The companies that have benefited from the growth in outsourcing over the past few decades now dwarf their buyers, and have suppliers and sub-suppliers themselves. Foxconn, which makes some 40 percent of the world’s electronics, has hundreds of thousands of employees at sites around the world.
Even the biggest buyers comprise only a tiny percentage of these companies’ business, which means individual companies have little leverage to enforce labor standards or environmental controls, violations of which are rarely visible in the final product. It’s much easier to hold a supplier to account for using the wrong kind of paint than for cheating workers out of overtime.
Since the 1990s many companies have hired staff to focus on improving labor conditions in supply chains. But tragedies like Rana Plaza show that they’re not even close to fixing the problem.
Part of the challenge is that the people managing these issues in the supply chain report to the people managing, well, the supply chain. If a corporate-responsibility specialist writes an email to the production manager eight weeks before Christmas flagging the fact that an underage worker was found in a factory, that email is likely to get ignored until (at least) after the holiday rush. Occasionally, the staff who focus on labor rights have the power to cut off a supplier, but that is the exception rather than the rule.
Some companies have realized that one effective tool is the incorporation of human rights and environmental protections into contracts. Disney does this. As Laura Rubbo of Disney’s international-labor-standards team told me: “If you don't put an obligation to adhere to certain requirements in your contracts with suppliers, then there's not a whole lot to hang your hat on when you’re talking to them about what they have to undertake and demonstrate.”
Once vendors are selected, though, there is still too much emphasis on audits. Walking through factories with checklists is a good idea but has become the end rather than the means: As the saying goes, you don’t fatten the pig by weighing it. Companies aim to maximize the number of audits without assessing whether any of the underlying root causes have been addressed—for example, repeated excessive overtime violations could be due to faulty or outdated equipment, or to buyers placing orders with unrealistic deadlines.
Verité’s Viederman thinks that the focus has wrongly been on activity rather than outcomes, whereas companies should be setting goals and working backwards from there. He cites Apple’s securing the return of nearly $21 million in recruitment fees to factory workers since 2008 as a good example (which Verité worked with them on):
Had they taken the usual approach, they would have conducted some social audits, identified the problem of debt bondage, ordered the suppliers to fix it, and waited for the next audit to demonstrate that the problem hadn’t been solved.

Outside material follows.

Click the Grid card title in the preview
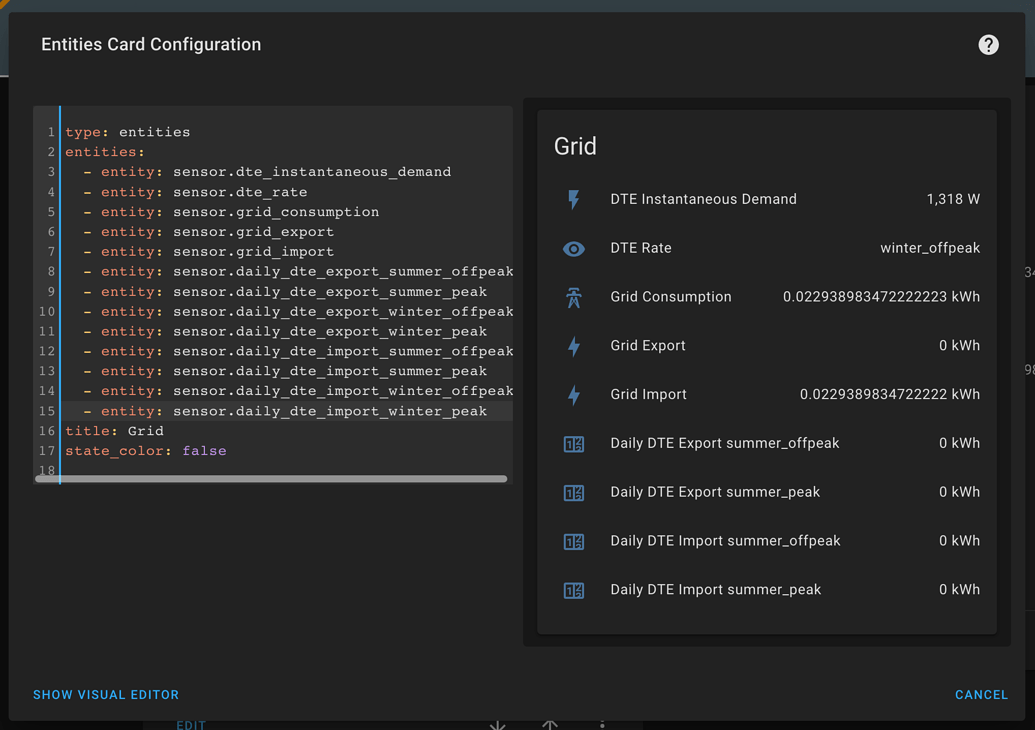Image resolution: width=1035 pixels, height=730 pixels. (576, 145)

Instead they set out a clear vision of success: the elimination of fees paid by workers to labor recruiters. Then they didn’t simply pay the fees or address the symptoms, but worked to address the root of the problem, which is an over-reliance on unregulated and unexamined recruiters.
They spent money and staff time working with suppliers to help them understand the issue and develop a timeline and plan for them to comply. Then Apple held everyone accountable to the new standard, and continues to do so.
It is worth noting that “suppliers” are companies in their own right, and cannot be allowed to violate human rights because they don’t have a brand that’s a household name, or because they’re small, or because they’re in a country where the government is failing to enact and enforce laws that protect its people.